> **Reading text**:

══════════════════════════════

Spatiotemporal mode-locked ultrafast lasers have attracted extensive attention in recent years, in which both the transverse and longitudinal modes are locked, conducive to the generation of high-energy pulses [1, 2]. Multimode fibers (MMFs) have also gradually become important platforms for spatiotemporal mode-locking owing to the larger mode field area [3]. In 2017, Wright et al. [1] first achieved spatiotemporal pulses mode-locked by nonlinear polarization rotation based on graded-index MMFs (GIMFs) with small modal dispersion. Subsequently, step-index MMFs were also proved to be used for generating spatiotemporal mode-locking, where the larger modal dispersion can be counteracted through intracavity spatial filter or saturable absorber (SA) [4, 5]. These results provided more possibilities for the study of spatiotemporal dynamics [69]. Moreover, all-fiber lasers are meaningful for the applications of spatiotemporal mode-locking in various fields due to the advantages of high environmental stability, compact design, alignment-free operation, and high beam quality [1012]. In order to realize the all-fiber structure, the select of suitable saturable absorber is of great significance. At present, nonlinear polarization rotation, nonlinear amplifying loop mirror, nonlinear multimode interference, and Mamyshev regenerators have been applied to achieve ultrafast pulses in all-fiber MMF lasers [1316]. Furthermore, nanomaterials are also promising candidates for intracavity saturable absorption devices, which possess broadband operation, tunable modulation depth, as well as easy fabrication and integration [1722]. The excellent performance of nanomaterials provides more freedom in studying spatiotemporal mode-locking dynamics.

Herein, we constructed an all-fiber Yb-doped fiber laser (YDFL) based on carbon nanotubes (CNTs)-SA to investigate multiple spatiotemporal phenomena. The spatiotemporal Q-switching, Q-switched mode-locking, and mode-locking were all observed by adjusting the polarization state and pump power carefully, which benefited from various effects in the MMF laser. In order to analyze the spatiotemporal mode-locking in detail, the propagation of pulses in this cavity was also simulated, where the evolution of pulses versus roundtrips and different positions were discussed.

2 Experimental section

The setup of the all-fiber multimode ring laser is shown in Fig.1. The gain medium is 1.8-m YDF (Liekki YB1200-10/125DC), which is pumped by a 980-nm laser through a combiner. The ring cavity also includes a polarization insensitive isolator for ensuring unidirectional light propagation, a polarization controller for adjusting polarization state, a SA device for generating ultrafast pulses, and an 80/20 coupler for output pulses. Apart from the customized combiner, all the tail fibers of the passive components are GIMFs (50/125 μm), which have parabolic refractive index distributions and relatively small modal dispersion compared to step-index MMFs. Based on the setup of the laser, the excitation of high-order transverse modes or the spatial filtering will occur at the splice of fibers with different core diameters. In addition, the structure of GIMFs-YDF-GIMFs will also introduce a multimode interference filter, which has influence on the spectrum characteristics of pulses [2325]. Therefore, diverse spatiotemporal phenomena were further observed and analyzed under the combination of multiple effects.

══════════════════════════════

> **Stated goal**:
Answer these from the text about the multimode fiber laser:
1. In what year did Wright et al. first achieve spatiotemporal mode-locked pulses?
2. How long is the Yb-doped fiber used as the gain medium?
3. What is the split ratio of the coupler used for output pulses?
The entries that come next are from a different source than the text about the multimode fiber laser.

> **Excerpted records**:

══════════════════════════════

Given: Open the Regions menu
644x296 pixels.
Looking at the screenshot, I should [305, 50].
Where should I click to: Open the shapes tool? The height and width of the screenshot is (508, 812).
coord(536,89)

══════════════════════════════

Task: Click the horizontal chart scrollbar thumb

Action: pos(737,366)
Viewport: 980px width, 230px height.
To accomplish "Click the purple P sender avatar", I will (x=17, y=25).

══════════════════════════════

> **Exercise output**:
1. 2017
2. 1.8 m
3. 80/20